Gestational trophoblastic disease is not always easy to find. In its early stages, a hydatidiform mole may seem like a normal pregnancy.
Symptoms of gestational trophoblastic disease are:
- vaginal bleeding (not menstrual bleeding)
- a foetus not moving at the expected time during pregnancy
- extremely severe morning sickness during pregnancy – this is caused by unusually high levels of the hormone human chorionic gonadotrophin (hCG)
- a larger-than-usual uterus
- high blood pressure with headache and swelling of feet and hands in the early stages of pregnancy
- vaginal bleeding that continues for longer than normal after delivery (4–6 weeks)[1].
Some of these symptoms may only be detected by a doctor (such as a larger-than-usual uterus). You should see a doctor if you notice any of these symptoms.

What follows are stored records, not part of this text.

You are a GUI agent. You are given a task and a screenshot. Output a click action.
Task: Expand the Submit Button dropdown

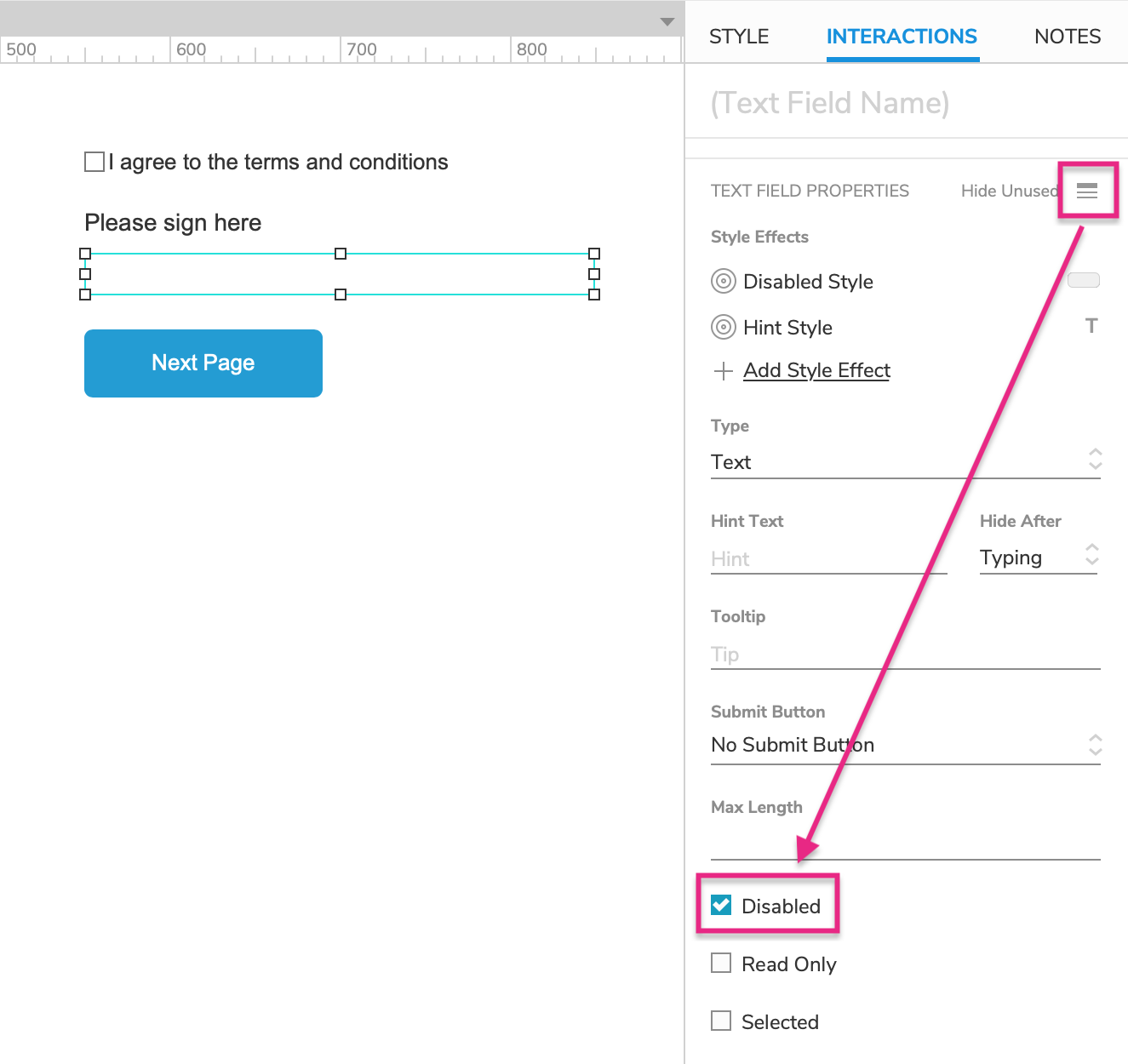click(904, 745)
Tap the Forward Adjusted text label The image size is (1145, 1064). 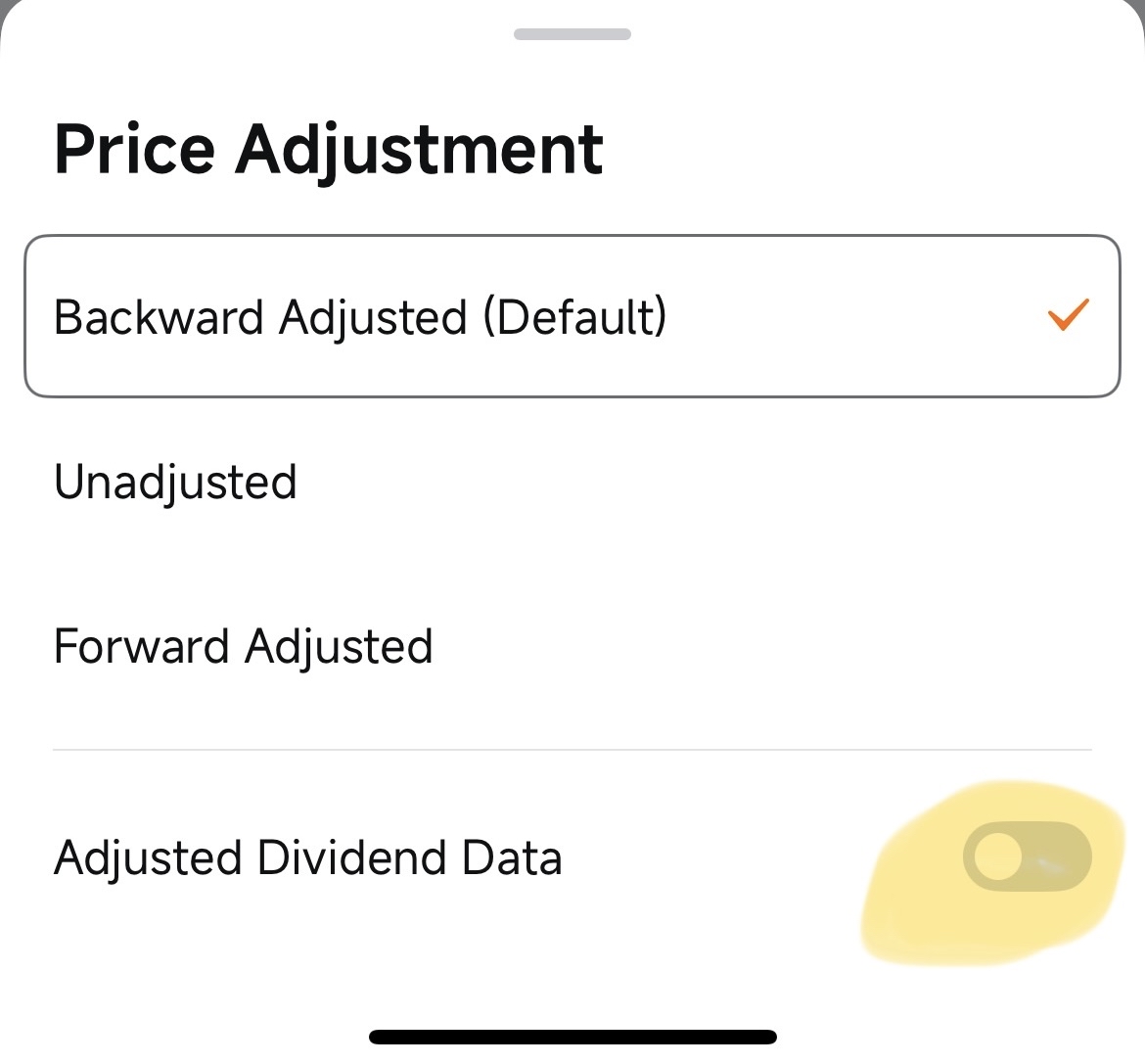click(243, 647)
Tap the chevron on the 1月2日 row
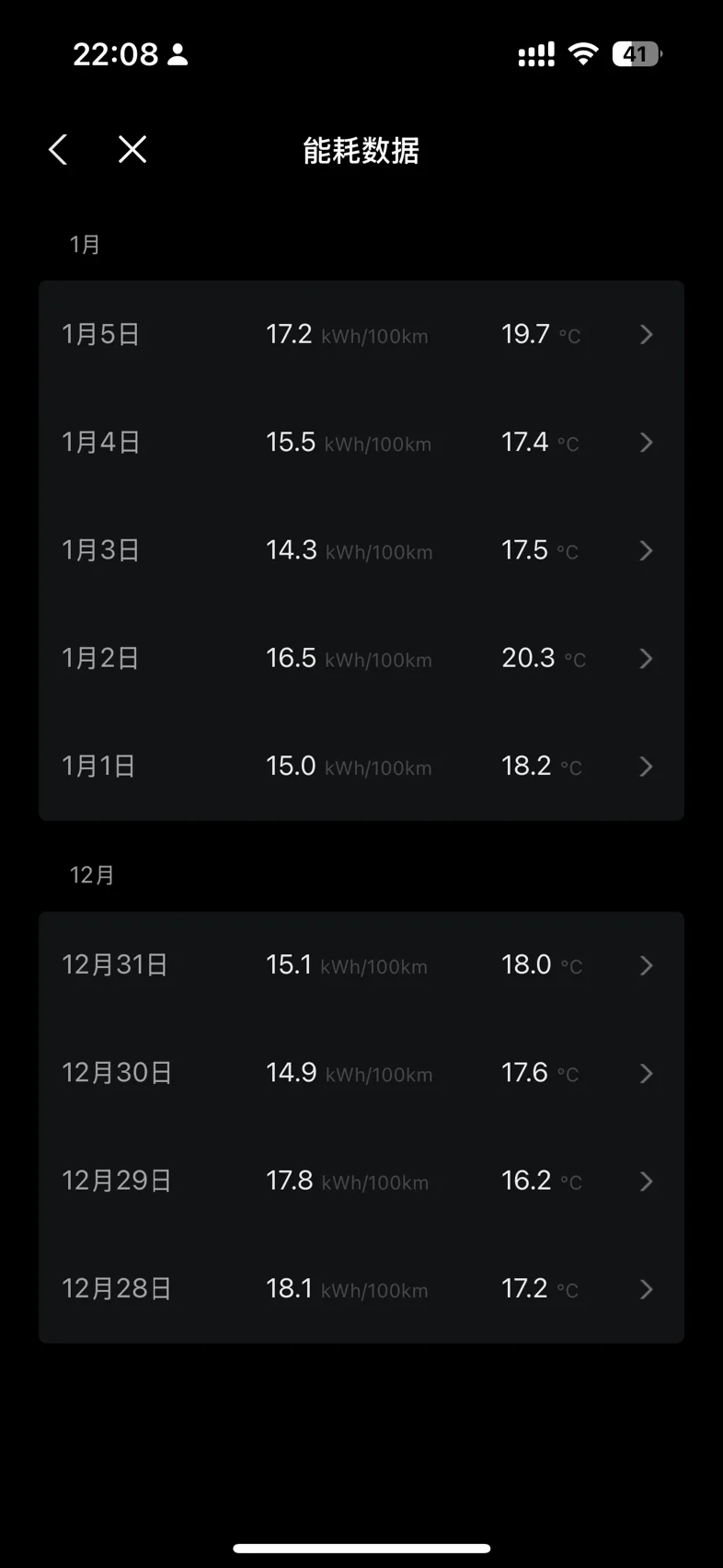 pyautogui.click(x=647, y=659)
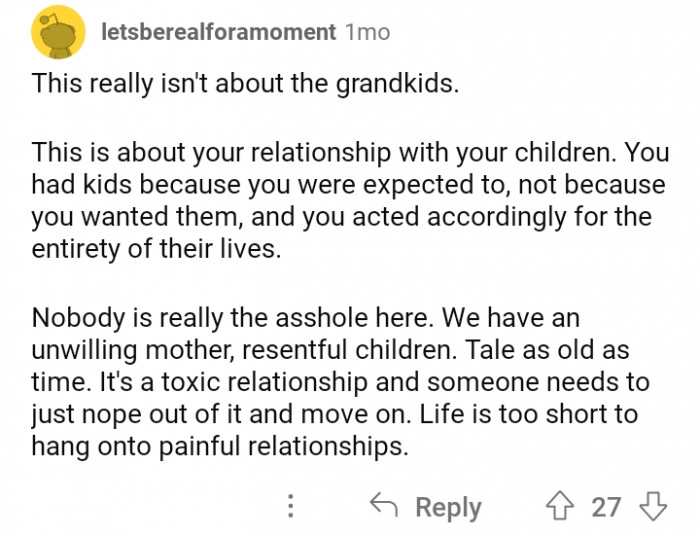
Task: Click the phrase "Life is too short to"
Action: tap(558, 414)
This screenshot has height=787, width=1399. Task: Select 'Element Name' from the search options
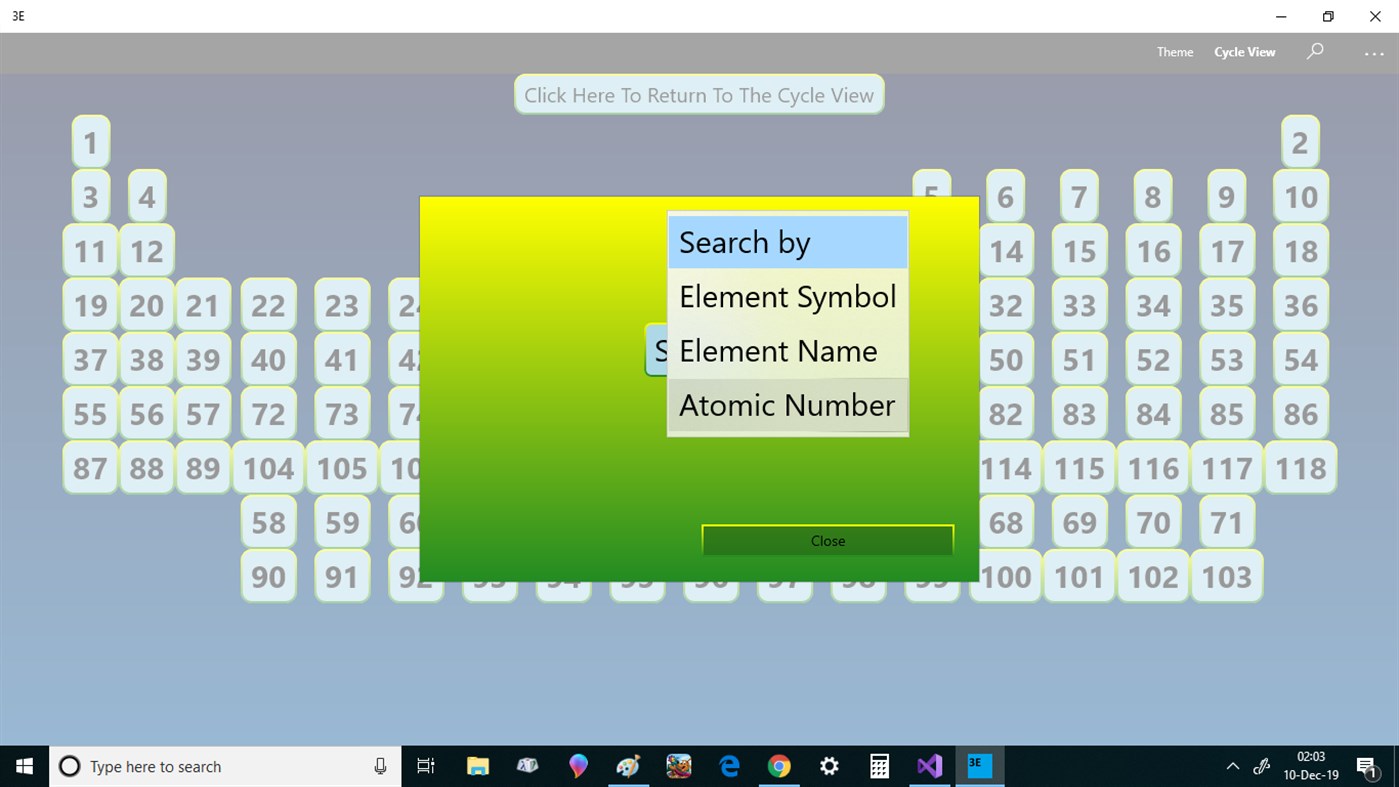pyautogui.click(x=777, y=350)
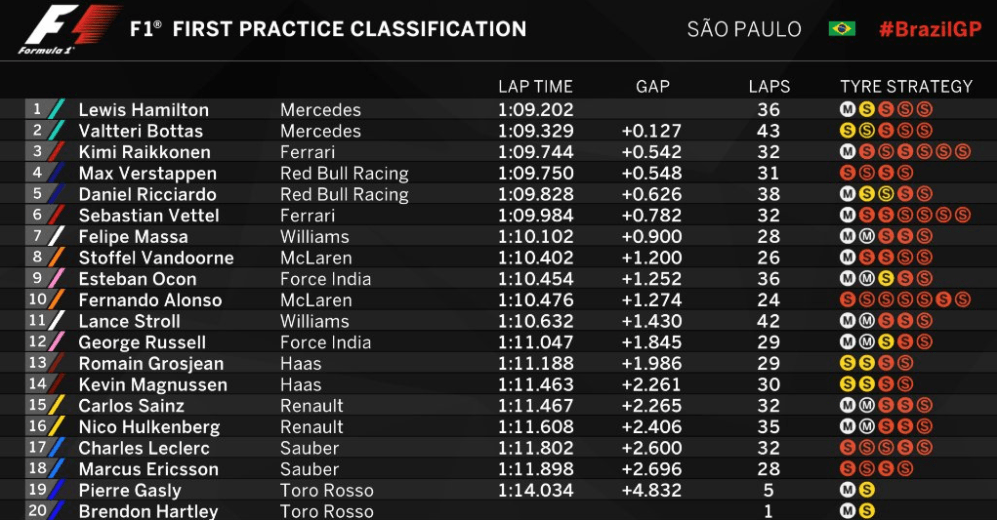The width and height of the screenshot is (997, 520).
Task: Click the TYRE STRATEGY column header
Action: (x=906, y=86)
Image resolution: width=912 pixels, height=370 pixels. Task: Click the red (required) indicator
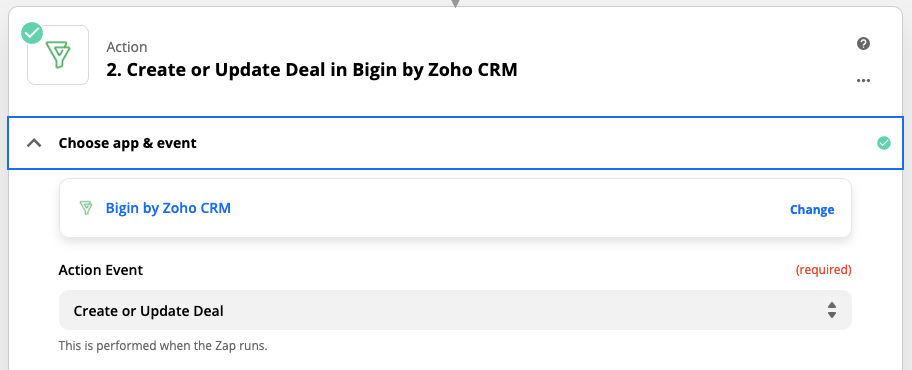point(823,270)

Having these symptoms does not mean you have gestational trophoblastic disease. However, you should be examined by your regular doctor (GP) to investigate. If necessary, your doctor will refer you for tests.
Gestational trophoblastic neoplasia or placental-site trophoblastic tumours can occur after a hydatidiform mole, after an abortion or after a normal pregnancy and delivery. Therefore, some of these symptoms may appear during or after a pregnancy.
Early detection
In many cases, a hydatidiform mole will be detected during routine antenatal care during the first trimester of pregnancy. It may also be detected after a miscarriage.
After a molar pregnancy, your hCG levels will be closely monitored to detect any cells that remain. If the hCG level increases or does not go down to normal, more tests will be done to see whether the tumour has spread.
If you are not pregnant and hCG is detected in your blood, it can be a sign of gestational trophoblastic disease. You doctor will order more tests to investigate this.